- Text extract -
● ● ●

But to even begin that conversation, we have to have the data.

Salesforce Object Model

What defines a sales pipeline? In Salesforce this is the Opportunity object. An opportunity is a deal, with a projected size, a stage such as “Technical Validation”, an Account (company), and other information. What information is relevant to be captured depends on how your Salesforce instance is configured.

Salesforce developer console

Inspecting objects in our Salesforce instance in the built-in developer console.

Salesforce makes it easy to inspect your data model and the fields defined therein using the developer console shown above. Most teams will customize their instance, adding fields such as Vantage_Acount_ID__c where __c denotes a custom field. As a developer or data engineer, the developer console within Salesforce is very useful for translating business requirements into column names to begin building the ETL solution.

Google Cloud Data Fusion

We had already moved product usage metrics, revenue data, and web analytics to BigQuery and were reaping the benefits. But the only ETL process we had running was configured automatically from Google Analytics to BigQuery. We looked for something that leveraged services already available in Google Cloud.

We came upon CDAP, an Hadoop-based technology which provides connectors to BigQuery and other Google Cloud data products from a variety of external data sources. CDAP now operates as Google Cloud Data Fusion (CDF), a fully managed service.

We followed this recipe for setting up our pipeline, focusing on the “Salesforce Batch Multi Source” plugin. This plugin has a JSON definition file which can be imported into CDF.

Cloud data fusion

Our working Cloud Data Fusion pipeline which reads from Salesforce and creates daily snapshot tables in BigQuery.

● ● ●

Dataset items:
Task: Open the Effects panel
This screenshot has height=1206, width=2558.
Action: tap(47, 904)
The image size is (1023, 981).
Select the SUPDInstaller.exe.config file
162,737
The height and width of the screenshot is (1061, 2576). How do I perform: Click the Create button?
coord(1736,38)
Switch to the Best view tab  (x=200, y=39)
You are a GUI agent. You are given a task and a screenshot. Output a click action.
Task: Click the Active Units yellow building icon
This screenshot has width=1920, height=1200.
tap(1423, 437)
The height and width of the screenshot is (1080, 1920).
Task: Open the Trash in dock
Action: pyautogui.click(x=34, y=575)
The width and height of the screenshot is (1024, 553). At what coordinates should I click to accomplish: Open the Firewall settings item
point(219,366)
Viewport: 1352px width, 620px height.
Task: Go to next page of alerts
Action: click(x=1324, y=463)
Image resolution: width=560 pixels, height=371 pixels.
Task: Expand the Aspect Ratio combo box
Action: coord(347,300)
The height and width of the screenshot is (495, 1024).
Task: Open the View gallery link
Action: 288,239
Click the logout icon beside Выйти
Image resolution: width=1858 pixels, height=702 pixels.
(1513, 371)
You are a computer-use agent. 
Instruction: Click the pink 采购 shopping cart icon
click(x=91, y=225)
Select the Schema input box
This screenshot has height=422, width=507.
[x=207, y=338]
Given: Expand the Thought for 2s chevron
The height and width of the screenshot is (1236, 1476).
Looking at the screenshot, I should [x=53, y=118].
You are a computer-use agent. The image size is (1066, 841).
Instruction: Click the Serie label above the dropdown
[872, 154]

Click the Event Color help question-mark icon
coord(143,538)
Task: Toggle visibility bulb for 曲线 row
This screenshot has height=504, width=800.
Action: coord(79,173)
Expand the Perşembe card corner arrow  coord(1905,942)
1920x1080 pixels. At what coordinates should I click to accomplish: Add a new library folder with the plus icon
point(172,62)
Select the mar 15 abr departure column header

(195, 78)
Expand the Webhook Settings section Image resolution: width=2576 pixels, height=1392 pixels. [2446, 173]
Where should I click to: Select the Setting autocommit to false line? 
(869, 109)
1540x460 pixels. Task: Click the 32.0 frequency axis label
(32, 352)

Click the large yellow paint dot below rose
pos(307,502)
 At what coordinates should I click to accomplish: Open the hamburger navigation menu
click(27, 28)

● ● ●

Reproduce the Salesforce pipeline passage word for word, from "We had already" up to and including "tables in BigQuery.". Work from the Salesforce pipeline passage alone.

We had already moved product usage metrics, revenue data, and web analytics to BigQuery and were reaping the benefits. But the only ETL process we had running was configured automatically from Google Analytics to BigQuery. We looked for something that leveraged services already available in Google Cloud.

We came upon CDAP, an Hadoop-based technology which provides connectors to BigQuery and other Google Cloud data products from a variety of external data sources. CDAP now operates as Google Cloud Data Fusion (CDF), a fully managed service.

We followed this recipe for setting up our pipeline, focusing on the “Salesforce Batch Multi Source” plugin. This plugin has a JSON definition file which can be imported into CDF.

Cloud data fusion

Our working Cloud Data Fusion pipeline which reads from Salesforce and creates daily snapshot tables in BigQuery.